Le déclencheur : Ormuz s’embrase, le baril s’envole
Depuis les frappes américano-israéliennes du 28 février 2026 contre l’Iran et la riposte de Téhéran, le trafic du détroit d’Ormuz est partiellement bloqué. Or 30 à 40% du pétrole mondial transite par ce couloir. Résultat : le Brent a bondi à près de 115 dollars, soit presque le double des 62 dollars inscrits dans les projections budgétaires du Sénégal. Ousmane Sonko l’a dit sans détour à Mbour : « Nous étions déjà en crise rien que la dette cachée dont nous avons hérité. Ce qui est venu s’y ajouter avec le contexte international n’est pas la crise, elle est l’aggravation de la crise ».
Première mesure : fin des voyages « non essentiels »
Le gouvernement suspend tous les déplacements à l’étranger jugés non essentiels pour les ministres et hauts fonctionnaires. « Aucun ministre de mon gouvernement ne quittera le pays, sauf pour une mission essentielle », a martelé Sonko, affirmant avoir lui-même annulé des déplacements au Niger, en Espagne et en France. L’objectif c’est de préserver un budget déjà sous pression par la dette et éviter une facture énergétique qui explose. Le Sénégal importe la quasi-totalité de ses produits pétroliers raffinés.
55 milliards d’économies sur le parapublic
Le plan s’accélère. Au Conseil des ministres, Sonko a annoncé la suppression de 19 entités du secteur parapublic et le repositionnement de 10 autres. Gain attendu : 55 milliards FCFA sur trois ans. Les 19 structures supprimées cumulaient 28,051 milliards FCFA de dotations en 2025 et 9,227 milliards de masse salariale pour 982 agents. « Nous exportons des matières premières. Nous importons des produits transformés. Nos budgets publics sont contraints par la dette », rappelait-il pour justifier la cure d’austérité.

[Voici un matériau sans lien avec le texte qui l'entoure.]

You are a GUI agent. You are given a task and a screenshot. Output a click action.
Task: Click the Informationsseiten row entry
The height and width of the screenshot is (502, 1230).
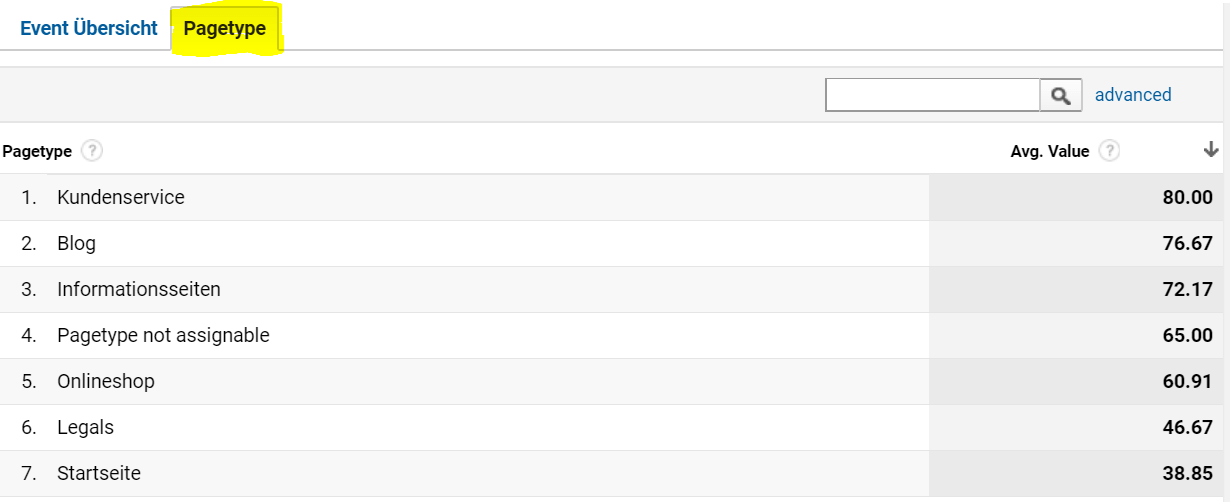point(139,289)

Un dispositif de crise piloté par la Primature
Face aux risques de perturbations à Ormuz, un dispositif de pilotage de crise est mis en place sous supervision de la Primature pour « protéger les flux essentiels et prévenir la spéculation ». Le ministre de l’Énergie et des Mines doit s’adresser à la nation pour détailler les stratégies.